Task objective >> Please find every line in the records below that contains the word "page", and copy it.

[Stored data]
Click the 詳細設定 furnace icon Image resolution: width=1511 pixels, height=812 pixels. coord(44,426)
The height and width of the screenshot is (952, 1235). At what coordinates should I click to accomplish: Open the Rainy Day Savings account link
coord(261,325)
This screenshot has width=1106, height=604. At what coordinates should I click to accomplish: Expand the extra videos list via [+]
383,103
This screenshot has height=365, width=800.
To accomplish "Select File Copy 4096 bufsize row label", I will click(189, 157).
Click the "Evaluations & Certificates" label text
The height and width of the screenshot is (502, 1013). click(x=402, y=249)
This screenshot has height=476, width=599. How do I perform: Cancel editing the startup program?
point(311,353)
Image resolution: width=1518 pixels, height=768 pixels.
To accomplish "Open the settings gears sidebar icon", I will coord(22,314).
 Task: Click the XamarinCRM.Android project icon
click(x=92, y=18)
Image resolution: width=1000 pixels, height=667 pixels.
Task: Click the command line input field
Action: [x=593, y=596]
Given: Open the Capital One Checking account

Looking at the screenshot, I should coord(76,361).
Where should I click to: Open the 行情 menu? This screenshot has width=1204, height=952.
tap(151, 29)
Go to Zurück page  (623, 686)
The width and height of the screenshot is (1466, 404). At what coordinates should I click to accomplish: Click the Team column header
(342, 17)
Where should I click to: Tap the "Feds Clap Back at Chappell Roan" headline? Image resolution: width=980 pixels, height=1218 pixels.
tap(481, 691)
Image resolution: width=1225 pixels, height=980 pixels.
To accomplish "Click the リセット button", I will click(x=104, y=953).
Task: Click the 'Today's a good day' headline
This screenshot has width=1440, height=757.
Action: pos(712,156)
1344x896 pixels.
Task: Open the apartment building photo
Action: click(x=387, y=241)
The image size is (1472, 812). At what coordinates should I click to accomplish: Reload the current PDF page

Task output >>
Go to Zurück page  (623, 686)
The image size is (1472, 812). At what coordinates should I click to accomplish: Reload the current PDF page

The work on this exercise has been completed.